Everybody Wants to Go to Heaven, but Nobody Wants to Die: Or the Eschatology of Bluegrass
Written By: David Crowder & Mike Hogan
Publisher: Relevant Books (2006)
I bought this book when it was first released in the fall of 2006, I think I may have even pre-ordered it. Needless to say I was excited about it. This book was released in conjunction with the David Crowder*Band album A Collision Or (3+4=7). This book focuses on the history of bluegrass music, man’s view of the soul in the past centuries, death, and the threads that tie all of these together.
I recently came across this book on my shelf and decided to read it again. I have to say it was quite possibly even better the second time.
I guarantee that you have never read a book like this before. In the midst of their exploring death, bluegrass, and the soul are interweaved IM messages and three…or is it two…or is it one narrative.
The IM threads are the text (with added thoughts) between the two authors as they would converse using instant messaging throughout the writing of this book.
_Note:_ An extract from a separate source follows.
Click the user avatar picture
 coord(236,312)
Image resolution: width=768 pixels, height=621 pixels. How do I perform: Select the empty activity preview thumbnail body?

These largely are made up of the authors discussing and reflecting on what they just wrote, and you just read. It is a sort of running commentary from the authors.
The narrative starts as 3 stories written side by side in columns (you actually have to turn the book sideways but don’t let this discourage you). As you go through the book and come across these stories you see how the three stories weave in and out of each other (literally the text crosses the boundaries of the columns).
A key factor in this book is how it is also the authors dealing with the death of a very close friend. You may have heard the story of a pastor who was electrocuted and died in the baptismal during a service. That was the pastor of the church that the authors not only attended but helped to start with this pastor. You are welcomed into their journey as they look back, and continue forward in their process of dealing with his death.
This book is laced with history, theology, and humor. I would highly recommend this read to anyone.